Наиболее ясное представле­ние о рисунке дифференци­ального окрашивания хромо­сом по всей длине можно получить при окраске препаратов по G-методике, используя краситель Гимзы (рис. 10). На таких препаратах хромосомы выглядят поперечно исчер­ченными, по-разному окрашенными сегментами («ban­ding»). Рисунок каждой пары хромосом является специ­фичным для нее. Размеры сегментов неодинаковые. В мел­ких хромосомах групп F и G рисунок образуется единич­ными сегментами, в крупных хромосомах их много. Общее количество окрашенных и неокрашенных сегментов в нор­мальном хромосомном наборе средней степени конденса­ции, в соответствии с Парижской номенклатурой, равно 322. В прометафазных хромосомах их число увеличива­ется до 1000 и более.

На Парижской конференции по номенклатуре в цитогенетике человека была разработана и в настоящее время вошла в практику цитогенетического анализа система обо­значения сегментов нормальных хромосом и хромосом, подвергшихся тем или иным структурным перестройкам (Paris Conference, 1971). На рис. 11 приведен пример этой системы для аутосомы 1.

Независимо от того, как решается вопрос о природе диф­ференциальной окрашиваемости хромосом, основанные на этом феномене цитологические карты имеют исключитель­ное значение для развития цитогенетики человека. С их помощью удается отнести генетические маркеры не просто к тому или иному хромосомному плечу, а к определенному району хромосомы. В медицинской цитогенетике стало реальным выявление происхождения аномальных хромо­сом вплоть до точного описания районов.
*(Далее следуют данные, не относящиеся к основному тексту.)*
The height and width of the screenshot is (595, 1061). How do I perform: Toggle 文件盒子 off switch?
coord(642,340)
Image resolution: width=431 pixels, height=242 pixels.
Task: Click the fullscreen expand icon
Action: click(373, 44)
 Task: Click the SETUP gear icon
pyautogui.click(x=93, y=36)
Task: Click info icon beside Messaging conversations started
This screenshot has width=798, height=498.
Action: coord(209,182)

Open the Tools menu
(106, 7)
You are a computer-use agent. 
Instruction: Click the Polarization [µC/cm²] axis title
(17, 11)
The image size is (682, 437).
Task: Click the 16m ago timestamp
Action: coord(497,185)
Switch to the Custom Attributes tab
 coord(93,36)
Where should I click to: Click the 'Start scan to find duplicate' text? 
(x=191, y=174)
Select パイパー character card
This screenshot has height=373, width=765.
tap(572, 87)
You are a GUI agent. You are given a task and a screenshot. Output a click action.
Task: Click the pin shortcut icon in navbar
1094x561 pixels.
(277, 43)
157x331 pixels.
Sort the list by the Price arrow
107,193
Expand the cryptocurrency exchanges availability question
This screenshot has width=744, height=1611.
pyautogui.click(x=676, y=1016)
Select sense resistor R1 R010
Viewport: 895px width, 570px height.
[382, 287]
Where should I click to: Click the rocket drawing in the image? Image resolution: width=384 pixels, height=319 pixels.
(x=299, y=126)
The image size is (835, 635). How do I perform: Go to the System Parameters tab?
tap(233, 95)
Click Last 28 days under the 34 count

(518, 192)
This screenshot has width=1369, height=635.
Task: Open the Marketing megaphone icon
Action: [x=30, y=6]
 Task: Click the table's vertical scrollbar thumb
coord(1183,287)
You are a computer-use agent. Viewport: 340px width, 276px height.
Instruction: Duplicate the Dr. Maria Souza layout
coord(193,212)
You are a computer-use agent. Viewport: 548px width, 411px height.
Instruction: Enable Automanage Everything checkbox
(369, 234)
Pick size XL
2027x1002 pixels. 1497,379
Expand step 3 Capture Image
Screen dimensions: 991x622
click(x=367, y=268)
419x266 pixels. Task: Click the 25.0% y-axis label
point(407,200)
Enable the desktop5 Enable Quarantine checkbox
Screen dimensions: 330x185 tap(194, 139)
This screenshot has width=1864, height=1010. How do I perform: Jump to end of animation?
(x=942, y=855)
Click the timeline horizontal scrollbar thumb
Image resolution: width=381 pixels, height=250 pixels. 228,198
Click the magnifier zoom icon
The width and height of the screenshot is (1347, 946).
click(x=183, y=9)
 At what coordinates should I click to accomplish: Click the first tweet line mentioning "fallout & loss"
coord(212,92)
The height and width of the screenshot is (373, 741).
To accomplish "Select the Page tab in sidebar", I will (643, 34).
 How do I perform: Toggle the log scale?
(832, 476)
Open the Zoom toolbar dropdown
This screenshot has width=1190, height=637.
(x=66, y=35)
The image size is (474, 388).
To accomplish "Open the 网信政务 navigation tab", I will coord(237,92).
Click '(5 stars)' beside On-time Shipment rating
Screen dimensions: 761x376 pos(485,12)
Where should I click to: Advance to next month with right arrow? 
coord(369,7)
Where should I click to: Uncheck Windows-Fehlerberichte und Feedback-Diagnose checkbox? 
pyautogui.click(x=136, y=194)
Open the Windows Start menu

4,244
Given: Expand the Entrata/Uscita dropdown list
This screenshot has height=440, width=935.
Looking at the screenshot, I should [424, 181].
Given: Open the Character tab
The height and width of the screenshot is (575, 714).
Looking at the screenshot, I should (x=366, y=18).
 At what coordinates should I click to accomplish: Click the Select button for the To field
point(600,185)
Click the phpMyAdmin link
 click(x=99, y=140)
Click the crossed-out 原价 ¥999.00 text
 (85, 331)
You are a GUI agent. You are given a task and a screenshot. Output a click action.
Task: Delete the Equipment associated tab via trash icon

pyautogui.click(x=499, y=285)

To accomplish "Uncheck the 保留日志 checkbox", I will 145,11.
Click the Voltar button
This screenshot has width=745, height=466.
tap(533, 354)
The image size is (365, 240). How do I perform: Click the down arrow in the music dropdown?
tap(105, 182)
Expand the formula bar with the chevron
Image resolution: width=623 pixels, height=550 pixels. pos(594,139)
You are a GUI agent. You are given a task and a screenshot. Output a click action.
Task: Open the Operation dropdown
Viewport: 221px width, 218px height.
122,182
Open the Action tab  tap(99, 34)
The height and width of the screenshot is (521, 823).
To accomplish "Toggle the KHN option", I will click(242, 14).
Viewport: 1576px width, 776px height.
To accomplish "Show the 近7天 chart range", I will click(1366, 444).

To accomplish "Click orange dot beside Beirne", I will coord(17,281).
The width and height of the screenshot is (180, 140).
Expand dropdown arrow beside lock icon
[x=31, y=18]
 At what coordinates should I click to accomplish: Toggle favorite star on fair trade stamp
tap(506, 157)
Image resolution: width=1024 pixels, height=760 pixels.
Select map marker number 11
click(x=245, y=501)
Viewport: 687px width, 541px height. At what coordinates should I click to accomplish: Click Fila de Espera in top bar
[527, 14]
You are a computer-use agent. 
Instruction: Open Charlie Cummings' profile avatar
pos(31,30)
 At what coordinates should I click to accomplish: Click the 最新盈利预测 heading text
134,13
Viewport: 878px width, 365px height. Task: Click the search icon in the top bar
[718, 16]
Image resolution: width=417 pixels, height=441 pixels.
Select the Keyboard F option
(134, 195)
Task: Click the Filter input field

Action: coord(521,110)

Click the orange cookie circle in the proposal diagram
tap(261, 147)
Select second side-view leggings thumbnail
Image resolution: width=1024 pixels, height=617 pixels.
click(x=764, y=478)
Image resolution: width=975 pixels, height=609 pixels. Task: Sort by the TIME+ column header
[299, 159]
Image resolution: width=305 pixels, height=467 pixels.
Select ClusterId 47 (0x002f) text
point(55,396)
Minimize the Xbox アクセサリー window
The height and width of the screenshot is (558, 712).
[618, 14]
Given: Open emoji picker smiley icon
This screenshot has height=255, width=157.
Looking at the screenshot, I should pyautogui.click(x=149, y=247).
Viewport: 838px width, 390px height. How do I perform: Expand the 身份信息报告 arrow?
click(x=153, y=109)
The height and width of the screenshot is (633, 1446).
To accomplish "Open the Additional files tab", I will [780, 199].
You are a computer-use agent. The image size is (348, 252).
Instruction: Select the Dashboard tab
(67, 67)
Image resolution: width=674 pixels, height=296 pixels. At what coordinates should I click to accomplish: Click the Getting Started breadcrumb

Второй вид дифференциального окрашивания хромосом вскрывает специфичность околоцентромерных районов в хромосомах человека. В разных хромосомах размеры С-сегментов разные, они особенно велики в аутосомах 1, 9 и 16. Однако идентифицировать по этой окраске сходные по величине и форме хромосомы не удается. В Y-хромосоме С-хроматин локализуется в дистальной части длинного плеча. В одной и той же хромосоме у разных индивидов его содержание может различаться.

Глава 2. Мейотические хромосомы.

Мейоз объединяет серию раз­личных процессов, в ходе которых первичные зародыше­вые клетки дифференцируются в зрелые половые клетки. В начале этой серии сперматогонии (оогонии) превраща­ются в первичные сперматоциты (ооциты). Центральным событием является первое мейотическое деление сперматоцита (ооцита), в ходе которого хромосомы испытывают особенно сложные специфические преобразования в пери­од профазы. Первая мейотическая профаза разделяется, как известно, на пять стадий: лептотену, зиготену, пахитену, диплотену и диакинез. В отличие от митоза, профаза которого в цитогенетическом анализе практически не ис­пользуется, профазные хромосомы первого мейотического деления представляют очень большой интерес для цитоге-нетики человека. Метафазные хромосомы первого мейоти­ческого деления, являющиеся бивалентами гомологичных хромосом, представляют собой менее дифференцированные структуры по сравнению с метафазными митотическими хромосомами. Хромосомы второго мейотического деления почти не используются в цитогенетике человека.